[Start of Attachment]

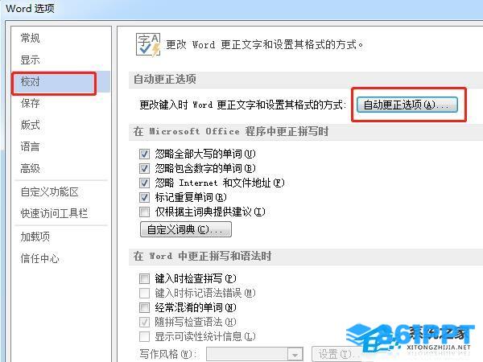Click the proofing AutoCorrect header icon
Screen dimensions: 483x362
(148, 45)
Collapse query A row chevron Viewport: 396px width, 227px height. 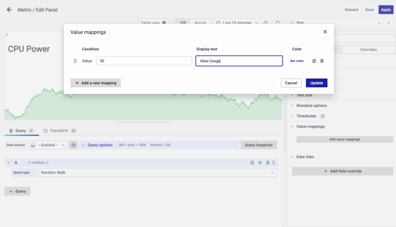coord(9,163)
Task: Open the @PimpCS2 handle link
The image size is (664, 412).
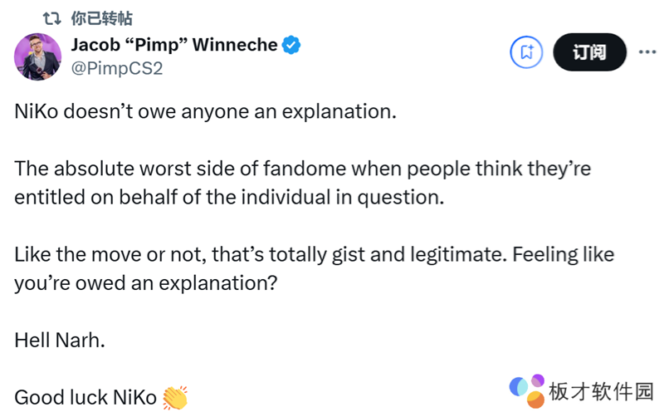Action: coord(117,68)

[End of Attachment]

Here the lines from the one containing "Task: Open the @PimpCS2 handle link" through the end of the material are to be copied exactly, with the pictures omitted.

Task: Open the @PimpCS2 handle link
The image size is (664, 412).
Action: coord(117,68)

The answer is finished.